/---

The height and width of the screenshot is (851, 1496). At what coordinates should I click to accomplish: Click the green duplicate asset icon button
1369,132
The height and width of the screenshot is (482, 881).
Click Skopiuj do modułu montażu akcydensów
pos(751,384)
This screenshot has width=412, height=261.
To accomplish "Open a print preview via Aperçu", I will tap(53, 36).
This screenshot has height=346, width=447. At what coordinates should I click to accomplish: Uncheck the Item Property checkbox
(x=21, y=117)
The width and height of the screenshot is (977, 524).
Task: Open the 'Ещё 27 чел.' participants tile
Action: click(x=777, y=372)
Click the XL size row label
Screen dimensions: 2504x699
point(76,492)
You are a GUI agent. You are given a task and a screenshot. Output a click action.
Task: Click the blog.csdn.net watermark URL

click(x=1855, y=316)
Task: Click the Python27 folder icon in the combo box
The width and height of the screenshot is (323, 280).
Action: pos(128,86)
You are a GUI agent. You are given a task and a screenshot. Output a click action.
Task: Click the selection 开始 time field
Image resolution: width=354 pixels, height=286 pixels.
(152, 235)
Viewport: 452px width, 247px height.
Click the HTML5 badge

\---

Task description: Please put each line of the entries above into a JSON list of strings, with one string per line and no blank lines.

Output of the task:
[
  "The height and width of the screenshot is (851, 1496). At what coordinates should I click to accomplish: Click the green duplicate asset icon button",
  "1369,132",
  "The height and width of the screenshot is (482, 881).",
  "Click Skopiuj do modułu montażu akcydensów",
  "pos(751,384)",
  "This screenshot has width=412, height=261.",
  "To accomplish \"Open a print preview via Aperçu\", I will tap(53, 36).",
  "This screenshot has height=346, width=447. At what coordinates should I click to accomplish: Uncheck the Item Property checkbox",
  "(x=21, y=117)",
  "The width and height of the screenshot is (977, 524).",
  "Task: Open the 'Ещё 27 чел.' participants tile",
  "Action: click(x=777, y=372)",
  "Click the XL size row label",
  "Screen dimensions: 2504x699",
  "point(76,492)",
  "You are a GUI agent. You are given a task and a screenshot. Output a click action.",
  "Task: Click the blog.csdn.net watermark URL",
  "click(x=1855, y=316)",
  "Task: Click the Python27 folder icon in the combo box",
  "The width and height of the screenshot is (323, 280).",
  "Action: pos(128,86)",
  "You are a GUI agent. You are given a task and a screenshot. Output a click action.",
  "Task: Click the selection 开始 time field",
  "Image resolution: width=354 pixels, height=286 pixels.",
  "(152, 235)",
  "Viewport: 452px width, 247px height.",
  "Click the HTML5 badge"
]